- [ИСХОДНЫЙ ТЕКСТ]
★ ★ ★ ★

Физика не растворилась в математике. С другой стороны, не осуществились и надежды единомышленников Гёте, считавших, что есть области физики, где математику нечего делать. Распространение математики не удалось ограничить. Произошло другое: математика сама поставила границы самым основным понятиям физической науки. Мы узнали, что понятие скорости имеет смысл только тогда, когда ее величина меньше, чем 300 000 км/сек. Можно сколько угодно рассуждать о сверхсветовых скоростях и даже выставить лозунг: «Превзойдем скорость света! », но и рассуждения эти и этот лозунг не будут иметь совершенно никакого касательства к реальности. Мы узнали, что понятие траектории, столь привычное и неограниченное в близких нам масштабах, не имеет никакого смысла в мире элементарных частиц. И даже само Время, непобедимое и вечное, оказалось относительной величиной…

Нечто подобное происходит сейчас в экономической науке. Математика не подменяет экономики, но она вырабатывает новый взгляд на основные концепции экономической науки, показывает границы их применимости.

В первую очередь это касается понятия планирования, централизованного управления народным хозяйством. Очень долго в основе теоретических построений многих наших экономистов лежало молчаливое убеждение, что идея централизованного планирования, централизованного руководства экономической жизнью не знает границ, может охватить в деталях всё.

Говоря языком математиков‑ экономистов, беда была в том, что вышестоящие органы пытались проникнуть внутрь «элементарного технологического процесса», планировать непланируемое, управлять тем, что в управлении не нуждается. Словом, хотели заставить электрон бегать по траектории. В централизованном порядке старались решить, что и когда сеять колхозникам, насколько должен быть перевыполнен годовой план завода, к каким итогам приведет дискуссия ученых. Это очень походило на введение системы Станиславского, описанное в мемуарах А. Коонен:

«Первое время занятия шли за столом. Константин Сергеевич диктовал, а мы старательно записывали условные обозначения различных эмоций и внутренних состояний. Чего тут только не было! Длинное тире, например, обозначало сценическую апатию, крест – творческое состояние, стрелка, идущая вверх, – переход от апатии к творческому состоянию… Таких знаков – тире, многоточий, палочек, диезов и бемолей – было великое множество…

В разметку роли теперь он тоже стал вводить систему. Текст пестрил значками. Этот кропотливый разбор, уводя меня куда‑ то в сторону от роли, пугал меня. Я чувствовала, что во мне гаснет творческое состояние. Иногда, чтобы отвлечь Константина Сергеевича от системы, я начинала рассказывать ему, как, по‑ моему, должна вести себя Верочка в тот или иной момент. Когда он отзывался на эту мою маленькую хитрость, работа шла веселей. Но удавалось это далеко не всегда…»

★ ★ ★ ★

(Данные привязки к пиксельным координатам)
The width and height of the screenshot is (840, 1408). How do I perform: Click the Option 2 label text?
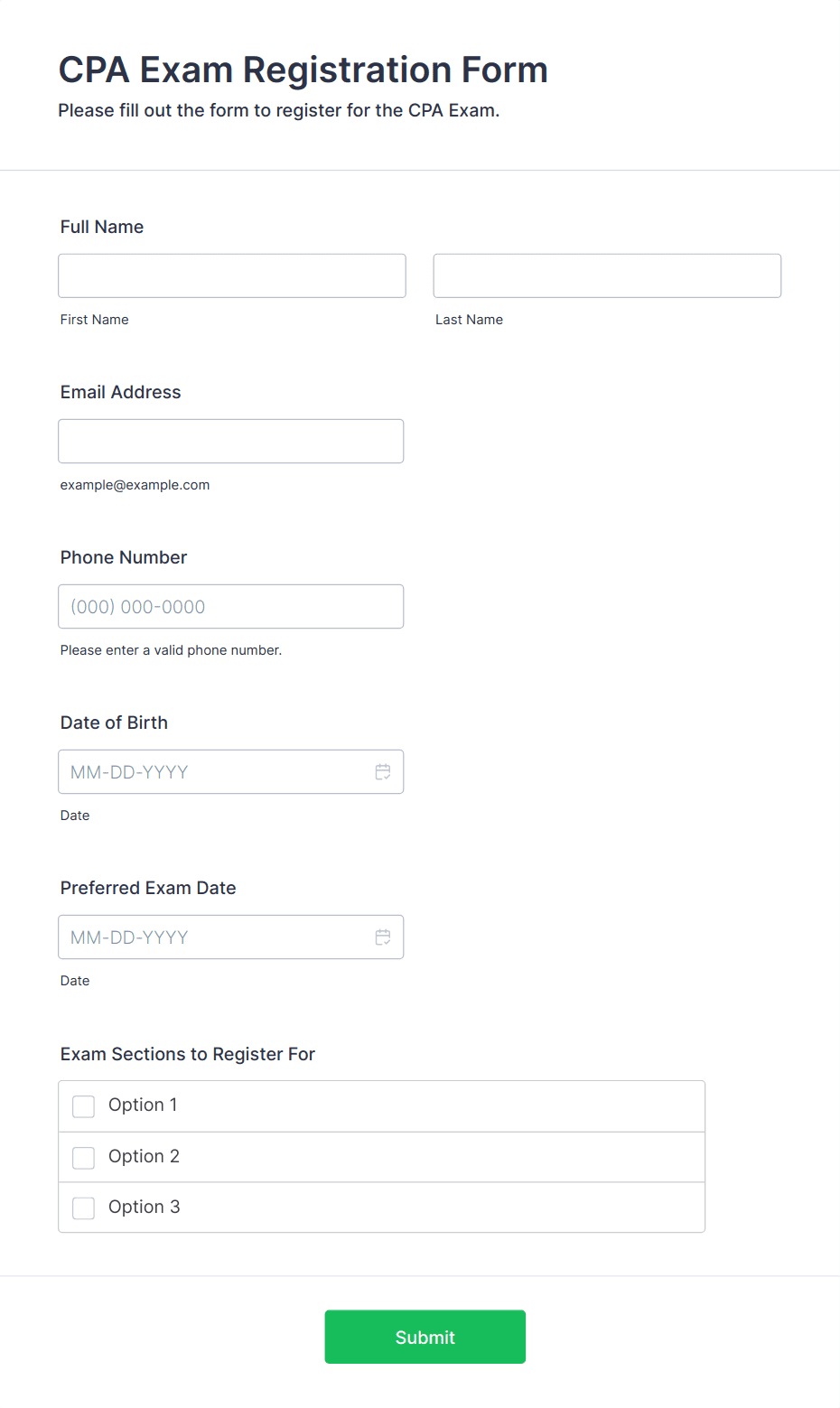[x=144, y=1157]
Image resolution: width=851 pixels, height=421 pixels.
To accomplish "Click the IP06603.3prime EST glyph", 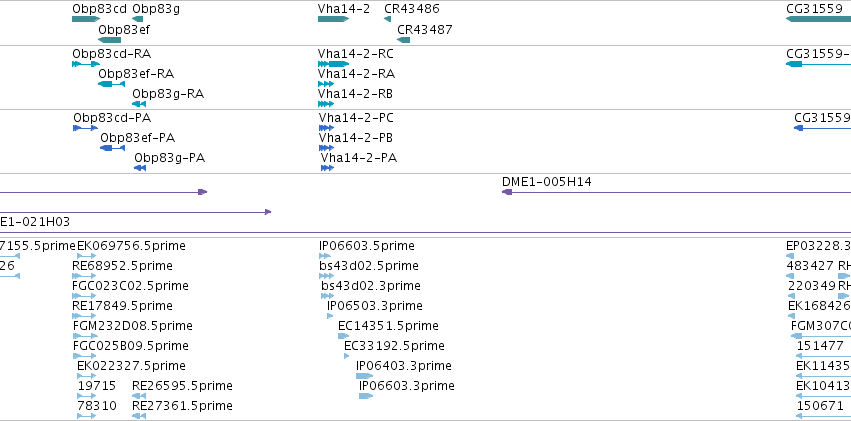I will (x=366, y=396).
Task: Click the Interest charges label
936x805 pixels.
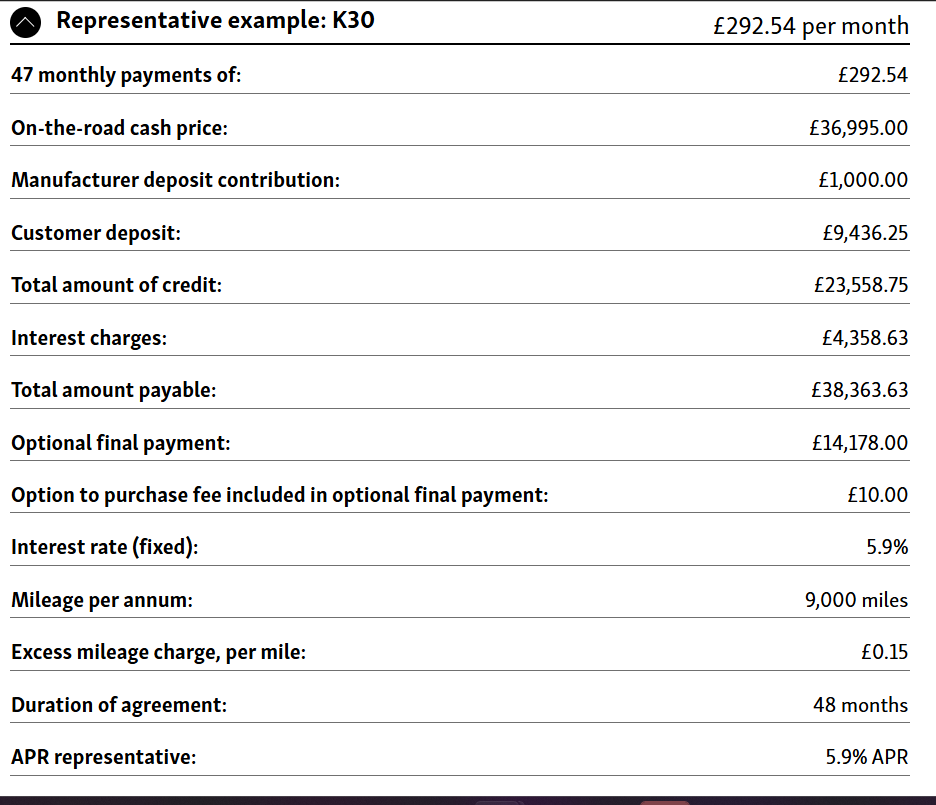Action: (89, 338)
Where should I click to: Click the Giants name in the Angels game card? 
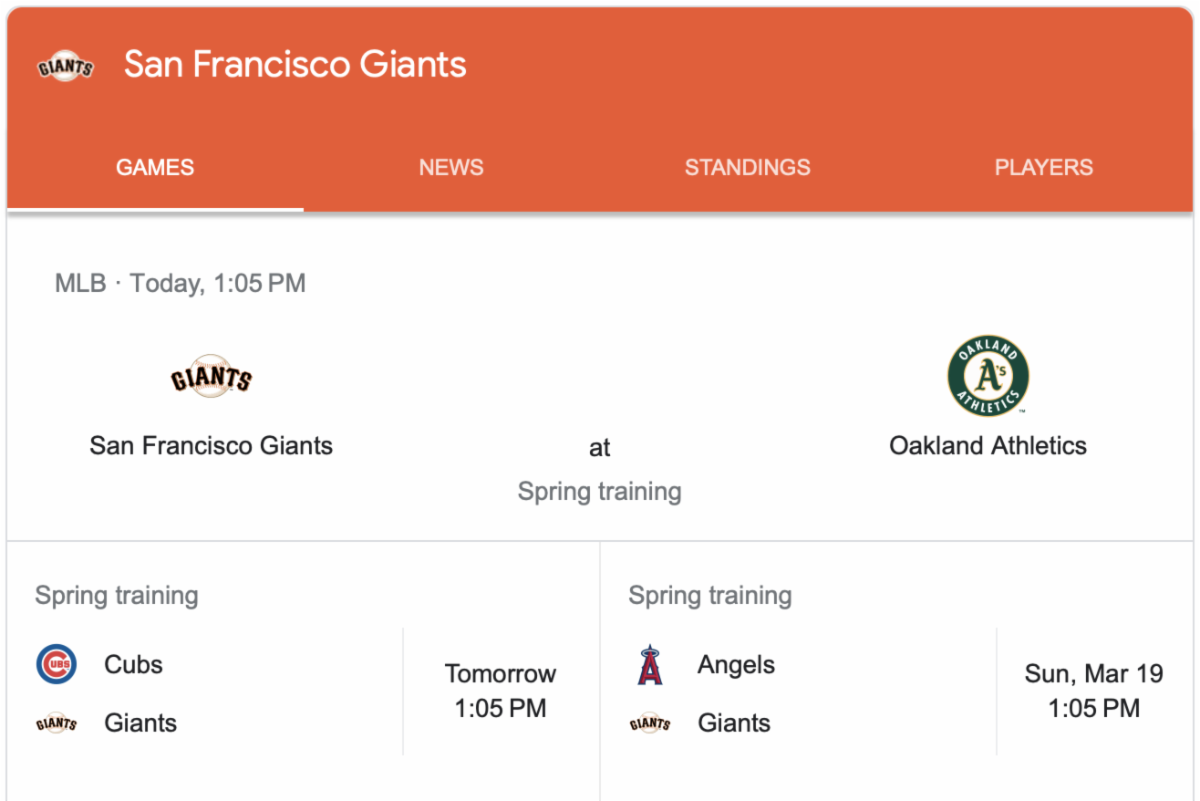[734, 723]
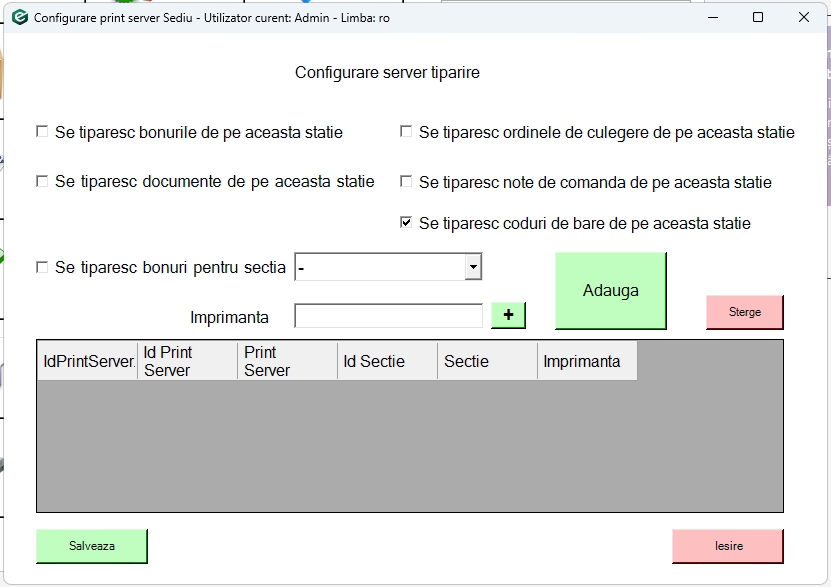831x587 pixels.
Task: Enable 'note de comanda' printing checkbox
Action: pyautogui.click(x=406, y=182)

★ ★ ★ ★

- [ЗАДАНИЕ 1] По отрывку о роли математики в физике и экономике: при каком условии понятие скорости имеет смысл?
- [ЗАДАНИЕ 2] Допишите отрывок о роли математики в физике и экономике, начав сразу после его последнего предложения.

- [ОТВЕТ 1] Только тогда, когда её величина меньше 300 000 км/сек.

- [ОТВЕТ 2]
Тут замечательно схвачена главная черта такой преувеличенной систематичности: настоящая деятельность совершается в этих условиях как бы втихомолку, незаконно. И, что самое печальное, исчезает «творческое состояние» работника – главный источник интеллектуального и материального богатства страны…

Являются ли эти затруднения доводом против самой идеи государственного планирования? Нет, конечно. Когда мы, первыми в мире, стали применять планирование в общегосударственном масштабе, многим зарубежным экономистам казалось, что это не единственно возможный способ действий. Теперь, полвека спустя, на земле уже нет социальной системы, где бы экономика могла регулироваться автоматически, без помощи государственной власти. Государственное планирование теперь существует и в социалистических странах, и в странах третьего мира, и в странах капитализма. Идея государственного регулирования экономики стала универсальной.

«Ты пойми, – сказал мне в частной беседе приятель‑ экономист, – весь секрет современного руководства хозяйством страны в том, чтоб научиться сочетать саморегулирование в масштабах отдельных предприятий с централизованным воздействием в масштабах государства. Когда человек только выучился ездить на велосипеде, он сжимает руль изо всех сил. Потом он мало‑ помалу начинает ощущать, что в этом двухколесном устройстве есть громадный запас устойчивости, что руль нужно держать свободно, без напряжения. С этого момента человек начинает себя чувствовать в седле спокойно и уверенно. Теперь он сможет ездить по самым трудным дорогам». Именно в этом, в уточнении основополагающих понятий экономической науки, состоит главная ценность математического образа мыслей. И дальнейшие успехи математической экономии зависят не столько от количества и качества применяемых электронных машин либо от изощренности математического аппарата, сколько от готовности экономистов придать своим главным концепциям больше определенности, строгости.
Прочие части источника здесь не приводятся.